▸ **What the task asks**
Lines holding the word "width" are the ones to copy from the data below.

▸ **The data**
::::::::
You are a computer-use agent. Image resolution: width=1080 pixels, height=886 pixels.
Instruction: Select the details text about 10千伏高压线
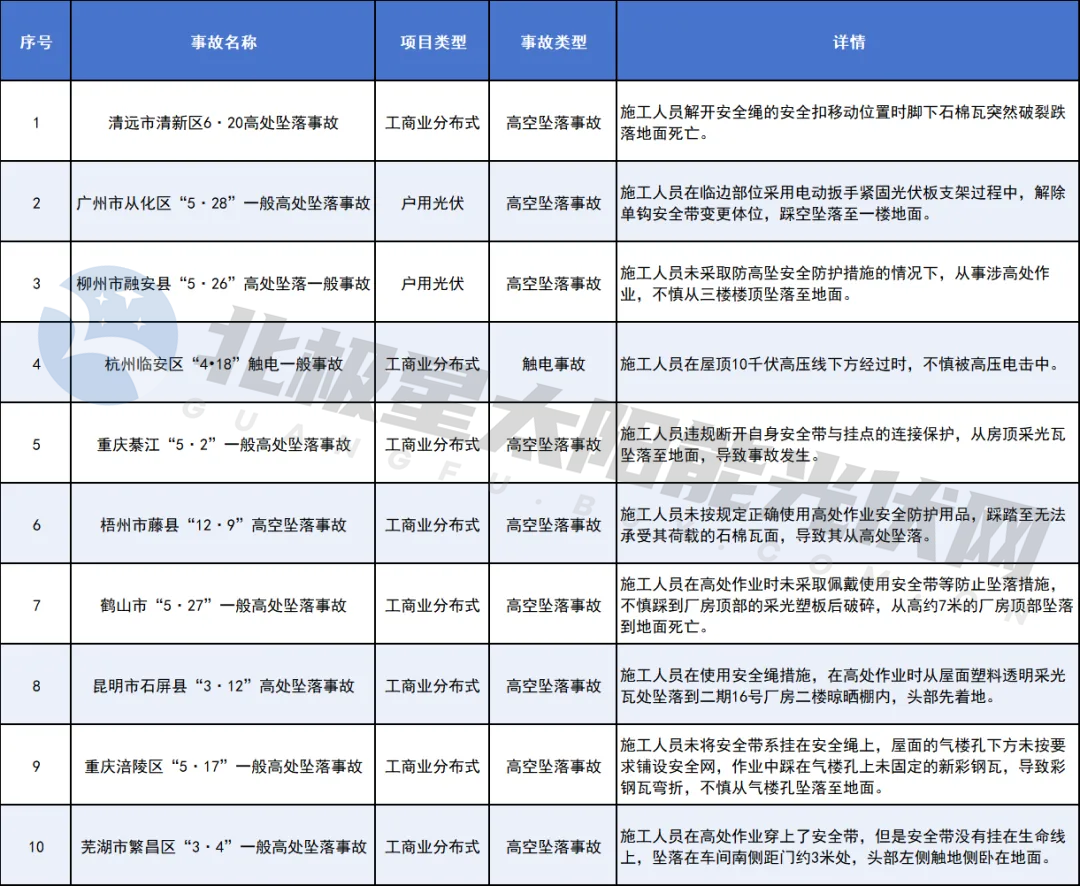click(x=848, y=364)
::::::::
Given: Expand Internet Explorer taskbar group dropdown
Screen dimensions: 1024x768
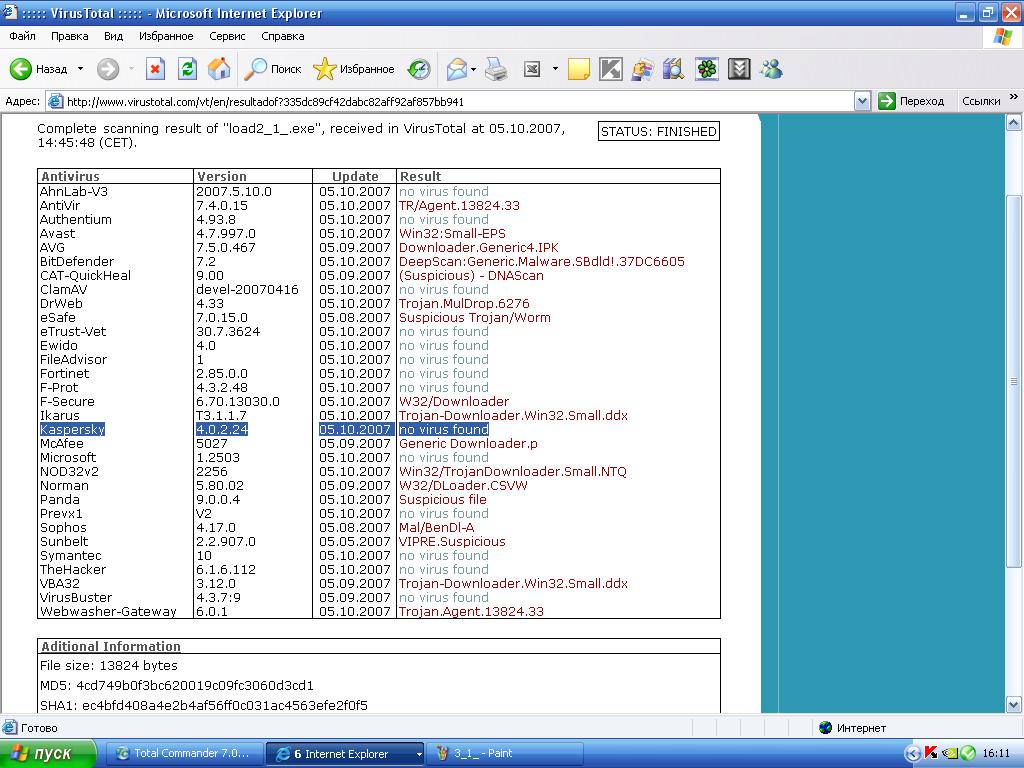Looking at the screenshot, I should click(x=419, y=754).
::::::::
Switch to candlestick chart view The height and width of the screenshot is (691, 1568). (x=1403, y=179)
::::::::
▸ **Solution to this exercise**
You are a computer-use agent. Image resolution: width=1080 pixels, height=886 pixels.
Switch to candlestick chart view The height and width of the screenshot is (691, 1568). (x=1403, y=179)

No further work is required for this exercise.